Educação e vida digna

Durante a pandemia, a vida das pessoas, sobretudo da classe trabalhadora e dos outros setores oprimidos, está em risco. Não é só o vírus que enfrentamos, mas a diminuição da renda que afeta as condições materiais do povo. A pandemia só agravou uma crise anterior, de extrema precarização das nossas vidas aqui de baixo, com um aumento de custos das coisas mais básicas, como arroz, feijão, ônibus e aluguel, fora a política intensa de ataques aos direitos trabalhistas. Só cresce o número de trabalhadoras informais e o desemprego. Estamos sem um horizonte de vida digna, seja antes ou após a pandemia.

Nesse contexto, precisamos olhar para os currículos e entender que os conteúdos são apenas parte do que é função da escola ou da universidade. Sem comida no prato, fica difícil pensar no conteúdo perdido ou aquele que deve ser vencido online. As escolas e universidades públicas nesse momento podem ser espaços que atenuem os efeitos da pandemia e busquem garantir condições mais dignas para resistir a esse momento, através da distribuição de alimento e outros recursos, oferecendo seu espaço físico para uso dos órgãos de saúde e também permitindo que as professoras possam contribuir nesse momento em ações de apoio mútuo, não em planejamento de aulas. Sabemos que nossas escolas sempre foram porta de acesso para outros direitos sociais em nossas comunidades: local de informação e mobilização para vacinação, campanhas de saúde, políticas de assistência social, defesa dos direitos das crianças e das mulheres em casos de abuso, em muitos casos também um ponto de ajuda mútua onde as comunidades se organizam durante emergências e catástrofes. Nossas instituições de ensino devem pensar antes de tudo em nossas comunidades.

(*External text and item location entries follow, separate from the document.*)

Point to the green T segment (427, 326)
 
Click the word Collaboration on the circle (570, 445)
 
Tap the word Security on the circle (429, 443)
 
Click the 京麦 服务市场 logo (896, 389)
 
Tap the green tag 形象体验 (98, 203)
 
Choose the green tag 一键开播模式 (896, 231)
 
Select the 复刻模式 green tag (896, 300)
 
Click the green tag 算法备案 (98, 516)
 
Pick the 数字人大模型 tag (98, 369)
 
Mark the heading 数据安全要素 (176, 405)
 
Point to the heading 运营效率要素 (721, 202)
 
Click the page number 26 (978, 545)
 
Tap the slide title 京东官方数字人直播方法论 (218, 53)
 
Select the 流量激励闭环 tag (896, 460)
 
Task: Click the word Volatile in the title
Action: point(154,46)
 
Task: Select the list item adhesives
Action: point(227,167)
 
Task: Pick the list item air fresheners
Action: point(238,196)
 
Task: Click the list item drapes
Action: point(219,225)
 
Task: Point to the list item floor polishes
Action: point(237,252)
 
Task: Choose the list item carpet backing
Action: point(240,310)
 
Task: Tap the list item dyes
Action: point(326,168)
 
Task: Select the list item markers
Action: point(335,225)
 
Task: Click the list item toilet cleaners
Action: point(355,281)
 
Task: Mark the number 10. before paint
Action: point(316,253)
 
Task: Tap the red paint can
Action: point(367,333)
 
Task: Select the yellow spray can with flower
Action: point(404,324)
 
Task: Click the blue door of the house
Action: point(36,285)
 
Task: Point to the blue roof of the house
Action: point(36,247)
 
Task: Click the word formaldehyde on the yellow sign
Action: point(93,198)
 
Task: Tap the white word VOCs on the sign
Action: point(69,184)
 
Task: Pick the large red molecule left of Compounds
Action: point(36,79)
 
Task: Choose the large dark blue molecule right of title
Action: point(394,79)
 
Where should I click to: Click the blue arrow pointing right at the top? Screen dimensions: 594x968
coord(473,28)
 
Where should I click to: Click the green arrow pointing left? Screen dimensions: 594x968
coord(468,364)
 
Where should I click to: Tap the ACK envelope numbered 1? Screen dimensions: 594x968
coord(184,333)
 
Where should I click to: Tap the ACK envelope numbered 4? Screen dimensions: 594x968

Além disso, pensar a EaD como nossa única chance de democratização de uma educação a algumas localidades e situações limita muito nossos sonhos sobre outro mundo. Temos que nos permitir sonhar por uma educação do tempo, em que todas aquelas com interesse e vontade de aprender possam ter a oportunidade para se demorar naquilo, sem ter a preocupação encaixotando sua vontade e seu direito a uma noite livre dentro da agenda cansativa da classe trabalhadora. Precisamos sonhar uma educação interiorizada, que chegue nos assentamentos e acampamentos da reforma agrária, quilombos e aldeias, em cada comunidade com o interesse de ter em seu território uma instituição pública de ensino. Nesse modelo, não é a cidade que oferece o ensino de longe a partir de uma realidade outra, mas a educação se dá de forma territorializada, fincada no chão em que brota como troca e a escola como um espaço de socialização, não mera transmissão de dados. É preciso sonhar e é preciso lutar cotidianamente para construir o projeto de educação que queremos para os povos oprimidos, sem o qual não existe vida digna!